There’s a lot of discussion about how it seems that auto-immune diseases are on the rise. Since the 1950s, rates of multiple sclerosis, Crohn’s disease, type 1 diabetes, and asthma have soared by 300% or more . And lots of literature discussing how having one auto-immune disease increases the likelihood of contracting another. Interested? This might be an interesting read:
Title: Multiple Autoimmune Syndrome on the Rise, Clinical Vigilance Needed
This is also an interesting recent study, Titled: US and UK stand out with higher disease prevalence of two autoimmune diseases which found that systemic lupus erythematosus (SLE) and Sjögren’s syndrome were more prevalent here in the US and in the UK than in any other country. What’s significant is that recent (2019) research is suggesting that Sjogren’s has a higher than average co-morbidity rate for AD than any other auto-immune disease, including Diabetes. Titled: Higher risk of dementia in primary Sjogren’s syndrome . Which corroborates an earlier (2017) study titled: Population-based study suggests an increased risk of Alzheimer’s disease in Sjögren’s syndrome.
In the meantime, take a look at this list of auto-immune diseases that statistically set those afflicted to being much more likely to develop Alzheimer’s Disease…
Diabetes
Lupus
Rheumatoid Arthritis
Periodontal Disease
Arteriosclerosis
Hoshimoto Thyroditis
PMR
Colitis
Some forms of COPD
Alzheimer’s Disease
[Okay, we put the last one in because it’s part of our working hypothesis…]
Because Dr. Crandall was a dentist, he looked first at autoimmune-related Periodontal Disease to better understand how TH17 attacks our own bone and tissue.

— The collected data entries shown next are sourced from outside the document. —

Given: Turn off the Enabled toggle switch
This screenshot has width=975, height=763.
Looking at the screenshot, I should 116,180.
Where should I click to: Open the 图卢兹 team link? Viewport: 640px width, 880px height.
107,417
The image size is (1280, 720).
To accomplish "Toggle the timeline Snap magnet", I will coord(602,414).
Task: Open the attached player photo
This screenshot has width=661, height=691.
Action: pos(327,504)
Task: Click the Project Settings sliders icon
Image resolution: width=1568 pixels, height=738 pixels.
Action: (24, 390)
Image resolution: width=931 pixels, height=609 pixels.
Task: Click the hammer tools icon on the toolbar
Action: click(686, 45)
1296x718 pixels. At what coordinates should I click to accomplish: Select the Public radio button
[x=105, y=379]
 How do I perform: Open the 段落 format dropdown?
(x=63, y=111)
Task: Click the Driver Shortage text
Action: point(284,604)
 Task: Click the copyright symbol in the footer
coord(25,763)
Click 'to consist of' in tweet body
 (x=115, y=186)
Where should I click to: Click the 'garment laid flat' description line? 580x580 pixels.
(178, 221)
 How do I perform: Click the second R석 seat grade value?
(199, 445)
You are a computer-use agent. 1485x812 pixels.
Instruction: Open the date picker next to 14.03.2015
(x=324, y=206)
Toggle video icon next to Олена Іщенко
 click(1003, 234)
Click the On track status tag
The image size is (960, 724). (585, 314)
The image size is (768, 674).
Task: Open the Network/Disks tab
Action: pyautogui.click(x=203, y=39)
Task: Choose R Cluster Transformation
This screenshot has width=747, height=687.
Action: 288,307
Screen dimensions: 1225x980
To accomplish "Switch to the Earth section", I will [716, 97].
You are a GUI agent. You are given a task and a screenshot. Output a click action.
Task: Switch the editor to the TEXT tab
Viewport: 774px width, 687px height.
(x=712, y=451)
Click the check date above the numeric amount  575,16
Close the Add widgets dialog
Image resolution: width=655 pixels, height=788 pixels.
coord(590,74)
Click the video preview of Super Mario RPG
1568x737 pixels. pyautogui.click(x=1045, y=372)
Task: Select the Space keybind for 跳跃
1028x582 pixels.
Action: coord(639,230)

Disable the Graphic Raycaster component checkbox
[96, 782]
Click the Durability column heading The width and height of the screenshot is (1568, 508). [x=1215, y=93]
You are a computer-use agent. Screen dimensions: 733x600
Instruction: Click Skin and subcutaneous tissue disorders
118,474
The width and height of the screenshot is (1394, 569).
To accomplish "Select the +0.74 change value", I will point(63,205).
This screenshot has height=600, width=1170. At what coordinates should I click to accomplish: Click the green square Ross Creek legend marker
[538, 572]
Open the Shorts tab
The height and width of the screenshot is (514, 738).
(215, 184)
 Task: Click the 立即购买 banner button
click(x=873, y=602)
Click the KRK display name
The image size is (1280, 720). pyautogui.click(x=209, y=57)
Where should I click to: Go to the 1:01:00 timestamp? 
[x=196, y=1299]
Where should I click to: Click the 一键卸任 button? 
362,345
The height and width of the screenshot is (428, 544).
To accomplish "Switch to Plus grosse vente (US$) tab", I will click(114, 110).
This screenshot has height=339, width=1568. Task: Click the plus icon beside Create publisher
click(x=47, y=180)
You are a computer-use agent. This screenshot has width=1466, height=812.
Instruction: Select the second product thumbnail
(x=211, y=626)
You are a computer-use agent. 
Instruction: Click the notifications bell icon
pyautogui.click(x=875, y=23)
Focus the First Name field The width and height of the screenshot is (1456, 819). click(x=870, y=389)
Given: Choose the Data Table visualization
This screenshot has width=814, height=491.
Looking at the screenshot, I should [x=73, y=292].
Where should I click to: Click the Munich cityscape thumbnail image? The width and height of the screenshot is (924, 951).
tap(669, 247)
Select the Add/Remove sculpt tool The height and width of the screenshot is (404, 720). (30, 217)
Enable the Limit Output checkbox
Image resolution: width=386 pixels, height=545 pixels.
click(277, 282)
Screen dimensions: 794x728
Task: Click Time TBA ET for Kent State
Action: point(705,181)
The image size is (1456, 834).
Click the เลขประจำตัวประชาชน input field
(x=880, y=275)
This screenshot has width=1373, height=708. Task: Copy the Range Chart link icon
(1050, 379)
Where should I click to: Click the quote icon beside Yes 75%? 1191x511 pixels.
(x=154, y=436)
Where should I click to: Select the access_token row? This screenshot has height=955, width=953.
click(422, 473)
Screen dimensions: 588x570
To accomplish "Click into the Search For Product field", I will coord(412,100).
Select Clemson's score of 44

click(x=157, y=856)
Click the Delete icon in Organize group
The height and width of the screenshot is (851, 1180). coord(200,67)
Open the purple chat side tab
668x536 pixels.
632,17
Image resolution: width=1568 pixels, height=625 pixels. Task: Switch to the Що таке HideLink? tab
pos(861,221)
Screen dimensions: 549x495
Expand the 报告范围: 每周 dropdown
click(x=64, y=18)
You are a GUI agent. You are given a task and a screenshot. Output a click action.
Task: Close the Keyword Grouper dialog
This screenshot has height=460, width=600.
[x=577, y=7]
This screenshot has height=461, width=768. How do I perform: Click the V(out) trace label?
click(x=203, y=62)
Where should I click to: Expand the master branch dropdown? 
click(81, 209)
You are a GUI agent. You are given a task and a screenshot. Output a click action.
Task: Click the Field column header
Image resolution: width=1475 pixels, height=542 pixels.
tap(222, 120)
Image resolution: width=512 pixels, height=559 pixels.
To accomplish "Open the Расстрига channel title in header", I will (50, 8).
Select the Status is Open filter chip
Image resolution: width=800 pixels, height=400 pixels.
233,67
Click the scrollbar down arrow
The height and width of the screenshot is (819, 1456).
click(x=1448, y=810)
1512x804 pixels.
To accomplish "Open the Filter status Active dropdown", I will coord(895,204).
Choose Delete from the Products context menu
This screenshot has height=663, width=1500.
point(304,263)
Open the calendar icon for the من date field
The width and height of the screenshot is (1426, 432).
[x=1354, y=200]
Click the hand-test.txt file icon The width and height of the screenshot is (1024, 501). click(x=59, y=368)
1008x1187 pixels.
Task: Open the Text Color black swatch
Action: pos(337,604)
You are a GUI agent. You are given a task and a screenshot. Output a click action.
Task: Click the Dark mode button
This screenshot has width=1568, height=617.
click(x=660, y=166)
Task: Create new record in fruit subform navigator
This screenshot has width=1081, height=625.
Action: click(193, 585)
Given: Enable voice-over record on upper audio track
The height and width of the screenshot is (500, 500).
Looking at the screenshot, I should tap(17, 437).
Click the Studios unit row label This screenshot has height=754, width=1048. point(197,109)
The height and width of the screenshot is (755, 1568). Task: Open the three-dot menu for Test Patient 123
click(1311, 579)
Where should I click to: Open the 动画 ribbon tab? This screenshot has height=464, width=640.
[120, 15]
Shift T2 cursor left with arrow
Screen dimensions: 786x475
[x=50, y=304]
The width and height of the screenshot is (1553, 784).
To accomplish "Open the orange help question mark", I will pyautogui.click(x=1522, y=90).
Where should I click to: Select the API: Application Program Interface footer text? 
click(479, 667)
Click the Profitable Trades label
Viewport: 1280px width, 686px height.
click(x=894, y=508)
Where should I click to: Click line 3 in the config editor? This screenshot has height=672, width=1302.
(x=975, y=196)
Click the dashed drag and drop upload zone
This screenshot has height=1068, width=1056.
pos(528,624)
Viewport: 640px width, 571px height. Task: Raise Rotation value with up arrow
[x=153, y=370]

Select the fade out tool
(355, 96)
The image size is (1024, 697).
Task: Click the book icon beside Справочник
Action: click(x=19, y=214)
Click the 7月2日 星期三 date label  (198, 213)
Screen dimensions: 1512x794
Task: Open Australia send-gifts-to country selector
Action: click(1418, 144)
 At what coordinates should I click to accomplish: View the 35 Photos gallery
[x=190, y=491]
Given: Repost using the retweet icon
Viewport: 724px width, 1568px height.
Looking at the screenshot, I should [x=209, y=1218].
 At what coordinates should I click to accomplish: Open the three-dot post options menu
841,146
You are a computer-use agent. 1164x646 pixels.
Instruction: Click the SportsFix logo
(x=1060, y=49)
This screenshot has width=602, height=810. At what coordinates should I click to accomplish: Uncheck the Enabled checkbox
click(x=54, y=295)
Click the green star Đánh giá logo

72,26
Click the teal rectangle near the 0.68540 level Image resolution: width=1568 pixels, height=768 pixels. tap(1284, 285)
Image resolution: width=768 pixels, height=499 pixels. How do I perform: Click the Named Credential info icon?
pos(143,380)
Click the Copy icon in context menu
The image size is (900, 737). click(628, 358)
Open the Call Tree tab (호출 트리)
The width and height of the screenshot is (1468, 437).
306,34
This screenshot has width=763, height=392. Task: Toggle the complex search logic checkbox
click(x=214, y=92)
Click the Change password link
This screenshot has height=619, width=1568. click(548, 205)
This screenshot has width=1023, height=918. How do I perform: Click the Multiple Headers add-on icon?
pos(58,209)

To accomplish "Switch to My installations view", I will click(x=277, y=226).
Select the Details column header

As a quick tutorial, Periodontal Disease is caused by the bacteria P. Gingivalis (TONS ON THAT LATER). We are not born with this bacteria in our mouths, but get it through contact with someone who has it. This bacteria is a very benign bacteria when the PH of the oral cavity is basic. Which it is for children…But as we age, the PH of our mouths change to acidic and when P. Gingivalis finds acid, it multiplies and begins to cause inflammation. Minor inflammation is called Gingivitis – a reversable condition that does not cause tooth or bone loss. But in some people, those who have the gene that allows their body to produce TH17, P. Gingivalis becomes destructive and leads to Periodontal Disease.
All right, on to the back up studies of relevance:
In the following 2018 paper that looked at TH17 and its role in the development of Periodontal disease, the primary author of the paper states “Our clinical observations point to the relevance of our animal studies to humans and provide further evidence that Th17 cells are drivers of periodontitis.” One study reviewed found that humans with generalized gum inflammation that are unable to produce TH17 did not develop Periodontal Disease despite have predisposed factors present.
Title: Researchers identify immune culprits linked to inflammation and bone loss in gum disease found at:
In the following 2008 paper, the authors discuss how TH17 was recently established as a unique T Helper cell lineage, and is thought to be a contributing factor to many inflammatory and autoimmune diseases:
Title: Th17 cells—a new T cell lineage
And in this 2012 study, which we believe is the most compelling data point of all three, the researchers were able to show that the auto-immune diseases PMR and GCA are both characterized by a significant change in the Th17 cell/Treg cell balance toward an increased Th17 cell response. The study also supports that steroids successfully decreased the frequency of Th17 lymphocytes without affecting the frequency and function of Treg cells.